» Data to process:
● ● ● ●

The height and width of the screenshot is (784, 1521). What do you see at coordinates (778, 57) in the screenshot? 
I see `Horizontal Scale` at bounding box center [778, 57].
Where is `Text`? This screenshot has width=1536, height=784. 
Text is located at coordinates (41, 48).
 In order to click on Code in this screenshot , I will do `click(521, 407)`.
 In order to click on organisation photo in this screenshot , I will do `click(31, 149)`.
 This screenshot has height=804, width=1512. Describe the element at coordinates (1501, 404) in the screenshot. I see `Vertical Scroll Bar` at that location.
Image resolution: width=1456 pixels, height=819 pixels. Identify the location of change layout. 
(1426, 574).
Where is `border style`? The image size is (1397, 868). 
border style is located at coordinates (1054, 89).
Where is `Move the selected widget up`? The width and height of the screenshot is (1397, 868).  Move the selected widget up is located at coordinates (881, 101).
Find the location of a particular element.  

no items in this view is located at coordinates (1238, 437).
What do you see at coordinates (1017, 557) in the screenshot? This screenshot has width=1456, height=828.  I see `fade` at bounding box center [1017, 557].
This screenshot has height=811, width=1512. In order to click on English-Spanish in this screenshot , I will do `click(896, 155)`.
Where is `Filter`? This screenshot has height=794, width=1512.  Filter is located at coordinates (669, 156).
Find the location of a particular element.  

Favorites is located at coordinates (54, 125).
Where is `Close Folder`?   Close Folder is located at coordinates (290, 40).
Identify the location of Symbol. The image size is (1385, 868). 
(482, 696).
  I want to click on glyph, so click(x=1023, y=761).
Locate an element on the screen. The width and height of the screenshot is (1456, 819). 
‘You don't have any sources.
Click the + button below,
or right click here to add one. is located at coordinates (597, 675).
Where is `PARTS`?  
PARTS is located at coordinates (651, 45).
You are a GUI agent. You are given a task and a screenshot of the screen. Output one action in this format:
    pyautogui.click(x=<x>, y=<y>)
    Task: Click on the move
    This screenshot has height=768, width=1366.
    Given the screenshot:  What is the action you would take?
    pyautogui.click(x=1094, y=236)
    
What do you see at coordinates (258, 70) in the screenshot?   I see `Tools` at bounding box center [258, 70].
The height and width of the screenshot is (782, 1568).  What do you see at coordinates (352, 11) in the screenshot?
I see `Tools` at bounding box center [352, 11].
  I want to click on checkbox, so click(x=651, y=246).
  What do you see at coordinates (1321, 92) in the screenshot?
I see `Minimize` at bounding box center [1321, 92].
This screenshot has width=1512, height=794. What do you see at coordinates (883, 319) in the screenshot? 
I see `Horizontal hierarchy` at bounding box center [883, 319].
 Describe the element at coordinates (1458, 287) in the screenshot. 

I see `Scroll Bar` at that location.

● ● ● ●

» What the task requires: Copy the whole listing above word for word, keeping every line as it stands.

» Result below:
The height and width of the screenshot is (784, 1521). What do you see at coordinates (778, 57) in the screenshot? 
I see `Horizontal Scale` at bounding box center [778, 57].
Where is `Text`? This screenshot has width=1536, height=784. 
Text is located at coordinates (41, 48).
 In order to click on Code in this screenshot , I will do `click(521, 407)`.
 In order to click on organisation photo in this screenshot , I will do `click(31, 149)`.
 This screenshot has height=804, width=1512. Describe the element at coordinates (1501, 404) in the screenshot. I see `Vertical Scroll Bar` at that location.
Image resolution: width=1456 pixels, height=819 pixels. Identify the location of change layout. 
(1426, 574).
Where is `border style`? The image size is (1397, 868). 
border style is located at coordinates (1054, 89).
Where is `Move the selected widget up`? The width and height of the screenshot is (1397, 868).  Move the selected widget up is located at coordinates (881, 101).
Find the location of a particular element.  

no items in this view is located at coordinates (1238, 437).
What do you see at coordinates (1017, 557) in the screenshot? This screenshot has width=1456, height=828.  I see `fade` at bounding box center [1017, 557].
This screenshot has height=811, width=1512. In order to click on English-Spanish in this screenshot , I will do `click(896, 155)`.
Where is `Filter`? This screenshot has height=794, width=1512.  Filter is located at coordinates (669, 156).
Find the location of a particular element.  

Favorites is located at coordinates (54, 125).
Where is `Close Folder`?   Close Folder is located at coordinates (290, 40).
Identify the location of Symbol. The image size is (1385, 868). 
(482, 696).
  I want to click on glyph, so click(x=1023, y=761).
Locate an element on the screen. The width and height of the screenshot is (1456, 819). 
‘You don't have any sources.
Click the + button below,
or right click here to add one. is located at coordinates (597, 675).
Where is `PARTS`?  
PARTS is located at coordinates (651, 45).
You are a GUI agent. You are given a task and a screenshot of the screen. Output one action in this format:
    pyautogui.click(x=<x>, y=<y>)
    Task: Click on the move
    This screenshot has height=768, width=1366.
    Given the screenshot:  What is the action you would take?
    pyautogui.click(x=1094, y=236)
    
What do you see at coordinates (258, 70) in the screenshot?   I see `Tools` at bounding box center [258, 70].
The height and width of the screenshot is (782, 1568).  What do you see at coordinates (352, 11) in the screenshot?
I see `Tools` at bounding box center [352, 11].
  I want to click on checkbox, so click(x=651, y=246).
  What do you see at coordinates (1321, 92) in the screenshot?
I see `Minimize` at bounding box center [1321, 92].
This screenshot has width=1512, height=794. What do you see at coordinates (883, 319) in the screenshot? 
I see `Horizontal hierarchy` at bounding box center [883, 319].
 Describe the element at coordinates (1458, 287) in the screenshot. 

I see `Scroll Bar` at that location.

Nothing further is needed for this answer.